With these kinds of socializations, there’s a lot of give and take. I wasn’t particularly anxious, I just acknowledge that it’s not the time or place to just babble for five minutes. You have your moment where you express a thought (which hopefully is) related to something someone else said. And then you let your moment go, because it’s someone else’s turn to speak.

Turn-based socialization. There HAS to be an rpg based on this phenomenon.

I dunno. When I get into things, I GET into them. I feel like I need to give a broader context rather than just the punch line. I have very few incidents in my life that can be understood without a greater context. But even then, I feel like I want to explain everything outside of that incident, as to not bias a person’s opinion specifically on that incident.

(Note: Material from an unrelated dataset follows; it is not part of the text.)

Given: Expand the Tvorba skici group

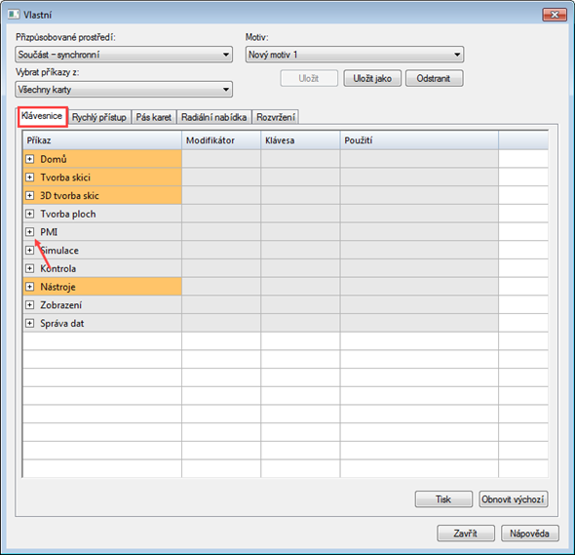Looking at the screenshot, I should [29, 178].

Perhaps it was just the topic at hand. Under different circumstances, I have no problem saying “Hey, I twice failed all my classes in college” if it’ll make someone feel better.

Or perhaps it says something about me that I’m hesitant to share events which are so OBVIOUSLY one thing, and kind of are, but that I want to project it as part of a greater whole. Food for thought.

Gotta love things said in small moments.